Login

Welcome, Guest. Please login or register.

November 01, 2025, 10:34:03 am

Author Topic: Question!! Help!  (Read 884 times)  Share 

0 Members and 1 Guest are viewing this topic.

xleannenguyen

  • Victorian
  • Adventurer
  • *
  • Posts: 8
  • Respect: 0
  • School: Killester College
Question!! Help!
« on: April 22, 2015, 04:06:42 pm »
0
When doing data transformation (core) and you need to pick the best transformation that fits the data, is it better to pick the one with the highest r^2? What if the residual plot shows more values closer to 0 even though it doesn't have the highest coefficient determination?

Thank you!!  :)
2015: English, Methods, Further, Psychology, Global Politics
Goal ATAR: 90+ (^:

AngelWings

  • Victorian Moderator
  • ATAR Notes Superstar
  • *****
  • Posts: 2456
  • "Angel wings, please guide me..."
  • Respect: +1425
Re: Question!! Help!
« Reply #1 on: April 22, 2015, 10:52:49 pm »
+2
Hi there,
   First off, there's actually a Further help page which is a little more active than a random post. Just telling you now, which you can find: here. Data transformation in Core is, arguably, one of the more difficult areas of the module.

 
[When] you need to pick the best transformation that fits the data, is it better to pick the one with the highest r^2?
Generally, yes. A higher r2 value indicates that the data is more linear and 'conforms' towards the trend.
i.e. A r2 value of 0.9 would be less spread and variable than that of 0.5.
To demonstrate this, depict the scatterplot (I'd draw it out for you, but I don't have too much time on my hands.) for these. The one with r2 value of 0.9 will show a strong positive trend, where the data points (the dots) form a near straight line going towards the top right corner (assume usual Cartesian plan). The one with r2 value of 0.5, on the other hand, would only form a vague line.

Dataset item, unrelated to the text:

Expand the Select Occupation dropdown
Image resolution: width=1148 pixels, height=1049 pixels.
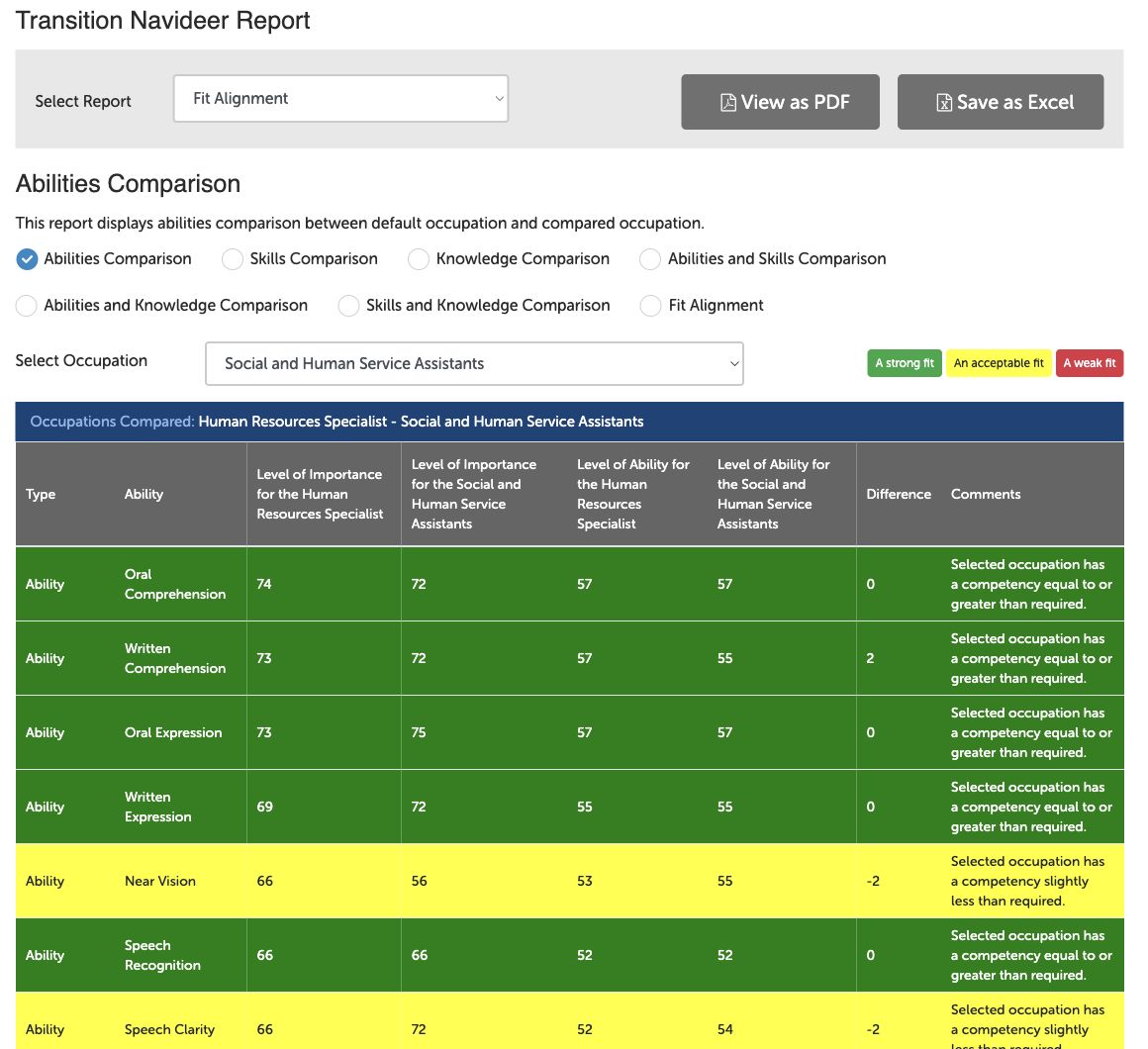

What if the residual plot shows more values closer to 0 even though it doesn't have the highest coefficient determination?
A residual plot will always try to be fairly close-ish or somewhere in the vicinity of 0. Why? Think back to how you get the residual plots anyway... we take either the difference from the line of best fit or a regression line, right? So it'll try to make a line in the middle of all the points, if they don't go through them. Therefore, we can say that nearly all scatterplots will produce a residual plot somewhere close to 0. Of course, a higher coefficient of determination (r2 value) will become closer and closer to 0 as a whole, but it's not necessarily false when you do this with a low r2 value. It's a difference, so the points may end up close to 0, it's just not as often. For example, an outlier may affect the regression line and thus, the residual plot will show the outlier being the furthest away and the rest of the points stay close to 0.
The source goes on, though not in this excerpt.